[Pixel coordinate grounding data]

☆ ☆ ☆ ☆ ☆ ☆ ☆

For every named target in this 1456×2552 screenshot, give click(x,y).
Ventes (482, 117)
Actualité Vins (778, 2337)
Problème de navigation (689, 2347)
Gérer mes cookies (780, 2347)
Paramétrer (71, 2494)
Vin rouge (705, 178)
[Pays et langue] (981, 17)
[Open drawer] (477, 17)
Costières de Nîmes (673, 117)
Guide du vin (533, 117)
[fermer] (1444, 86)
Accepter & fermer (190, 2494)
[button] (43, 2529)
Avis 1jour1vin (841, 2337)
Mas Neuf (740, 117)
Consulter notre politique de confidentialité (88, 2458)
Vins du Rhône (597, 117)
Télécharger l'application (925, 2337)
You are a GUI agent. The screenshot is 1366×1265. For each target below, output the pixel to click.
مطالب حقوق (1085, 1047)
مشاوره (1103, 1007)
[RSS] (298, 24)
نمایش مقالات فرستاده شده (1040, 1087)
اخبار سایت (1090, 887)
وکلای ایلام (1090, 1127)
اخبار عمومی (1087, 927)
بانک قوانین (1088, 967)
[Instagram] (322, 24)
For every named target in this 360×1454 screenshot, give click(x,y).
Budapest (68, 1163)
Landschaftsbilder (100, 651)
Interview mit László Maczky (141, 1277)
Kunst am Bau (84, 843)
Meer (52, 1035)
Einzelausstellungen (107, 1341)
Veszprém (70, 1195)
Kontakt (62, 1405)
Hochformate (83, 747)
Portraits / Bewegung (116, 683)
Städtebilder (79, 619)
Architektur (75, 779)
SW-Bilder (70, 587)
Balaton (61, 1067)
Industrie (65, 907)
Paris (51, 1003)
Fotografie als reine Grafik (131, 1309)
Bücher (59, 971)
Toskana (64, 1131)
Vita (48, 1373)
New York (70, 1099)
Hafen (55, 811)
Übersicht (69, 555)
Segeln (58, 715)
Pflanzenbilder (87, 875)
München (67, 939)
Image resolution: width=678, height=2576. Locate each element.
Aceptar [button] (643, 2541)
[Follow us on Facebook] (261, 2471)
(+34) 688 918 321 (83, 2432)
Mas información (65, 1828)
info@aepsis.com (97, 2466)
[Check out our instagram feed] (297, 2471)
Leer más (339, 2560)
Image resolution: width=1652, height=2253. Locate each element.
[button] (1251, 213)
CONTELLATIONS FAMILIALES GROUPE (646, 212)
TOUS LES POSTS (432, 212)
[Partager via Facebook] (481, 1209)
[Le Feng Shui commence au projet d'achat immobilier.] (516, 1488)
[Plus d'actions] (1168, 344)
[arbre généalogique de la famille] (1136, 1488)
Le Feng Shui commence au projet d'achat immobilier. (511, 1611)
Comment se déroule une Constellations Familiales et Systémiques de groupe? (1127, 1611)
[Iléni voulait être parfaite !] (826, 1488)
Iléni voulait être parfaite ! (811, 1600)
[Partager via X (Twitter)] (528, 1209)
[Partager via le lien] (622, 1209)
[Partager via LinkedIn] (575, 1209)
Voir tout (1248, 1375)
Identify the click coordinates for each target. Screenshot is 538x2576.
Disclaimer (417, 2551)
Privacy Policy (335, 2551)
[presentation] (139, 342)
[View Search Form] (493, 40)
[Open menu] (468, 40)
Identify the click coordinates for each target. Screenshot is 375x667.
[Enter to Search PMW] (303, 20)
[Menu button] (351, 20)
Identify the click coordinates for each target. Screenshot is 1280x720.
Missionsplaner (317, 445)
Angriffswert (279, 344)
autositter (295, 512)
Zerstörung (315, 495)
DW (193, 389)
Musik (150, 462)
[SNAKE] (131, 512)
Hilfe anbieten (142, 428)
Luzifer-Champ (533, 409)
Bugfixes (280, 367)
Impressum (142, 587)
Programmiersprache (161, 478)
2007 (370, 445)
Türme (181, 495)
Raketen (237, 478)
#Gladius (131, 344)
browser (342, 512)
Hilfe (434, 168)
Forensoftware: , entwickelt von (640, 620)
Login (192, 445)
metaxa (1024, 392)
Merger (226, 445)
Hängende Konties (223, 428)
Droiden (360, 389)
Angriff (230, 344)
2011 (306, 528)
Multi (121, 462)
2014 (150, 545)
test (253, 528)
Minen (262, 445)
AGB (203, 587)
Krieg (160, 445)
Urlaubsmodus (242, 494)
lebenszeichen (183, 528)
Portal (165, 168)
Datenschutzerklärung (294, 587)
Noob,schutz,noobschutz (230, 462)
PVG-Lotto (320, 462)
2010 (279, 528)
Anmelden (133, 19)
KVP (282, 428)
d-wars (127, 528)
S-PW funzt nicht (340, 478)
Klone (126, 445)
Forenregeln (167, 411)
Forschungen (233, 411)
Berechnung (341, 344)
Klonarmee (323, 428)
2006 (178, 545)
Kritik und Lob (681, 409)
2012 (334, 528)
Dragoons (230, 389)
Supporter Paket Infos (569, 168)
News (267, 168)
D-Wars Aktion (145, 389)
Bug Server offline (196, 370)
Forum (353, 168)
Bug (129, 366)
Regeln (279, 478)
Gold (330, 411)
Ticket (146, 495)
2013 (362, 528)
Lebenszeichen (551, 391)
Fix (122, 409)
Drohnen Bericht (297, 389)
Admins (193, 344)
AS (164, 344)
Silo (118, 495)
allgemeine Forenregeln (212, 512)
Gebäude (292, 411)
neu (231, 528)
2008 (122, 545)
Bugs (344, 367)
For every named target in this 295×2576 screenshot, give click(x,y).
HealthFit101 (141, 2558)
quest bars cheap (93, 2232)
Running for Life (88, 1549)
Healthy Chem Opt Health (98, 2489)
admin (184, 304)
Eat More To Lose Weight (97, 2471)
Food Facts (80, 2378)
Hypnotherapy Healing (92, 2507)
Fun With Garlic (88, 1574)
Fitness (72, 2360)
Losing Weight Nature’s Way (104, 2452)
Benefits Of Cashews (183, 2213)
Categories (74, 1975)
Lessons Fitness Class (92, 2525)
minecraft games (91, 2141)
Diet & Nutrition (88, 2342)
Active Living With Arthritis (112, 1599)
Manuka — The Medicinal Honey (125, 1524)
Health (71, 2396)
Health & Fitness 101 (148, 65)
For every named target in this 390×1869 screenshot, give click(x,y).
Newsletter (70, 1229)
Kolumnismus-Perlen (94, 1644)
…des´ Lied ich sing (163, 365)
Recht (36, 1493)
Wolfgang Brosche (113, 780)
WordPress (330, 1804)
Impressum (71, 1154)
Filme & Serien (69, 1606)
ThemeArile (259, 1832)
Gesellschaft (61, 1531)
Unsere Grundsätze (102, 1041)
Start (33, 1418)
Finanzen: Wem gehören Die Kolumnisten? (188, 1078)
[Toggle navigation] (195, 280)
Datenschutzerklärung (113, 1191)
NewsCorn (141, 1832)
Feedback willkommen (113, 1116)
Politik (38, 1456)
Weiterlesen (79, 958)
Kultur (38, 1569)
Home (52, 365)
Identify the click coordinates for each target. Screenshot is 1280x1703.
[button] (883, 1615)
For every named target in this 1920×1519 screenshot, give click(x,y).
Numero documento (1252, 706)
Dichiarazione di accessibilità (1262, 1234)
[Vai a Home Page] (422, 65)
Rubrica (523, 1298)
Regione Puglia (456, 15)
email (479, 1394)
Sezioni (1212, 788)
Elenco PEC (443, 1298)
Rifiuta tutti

☆ ☆ ☆ ☆ ☆ ☆ ☆

Problem description: In the entries above, find the line with "NewsCorn (141, 1832)" and the line with "Numero documento (1252, 706)", then restate word for word both of them and every line between, with nothing more.

Written response:
NewsCorn (141, 1832)
Feedback willkommen (113, 1116)
Politik (38, 1456)
Weiterlesen (79, 958)
Kultur (38, 1569)
Home (52, 365)
Identify the click coordinates for each target. Screenshot is 1280x1703.
[button] (883, 1615)
For every named target in this 1920×1519 screenshot, give click(x,y).
Numero documento (1252, 706)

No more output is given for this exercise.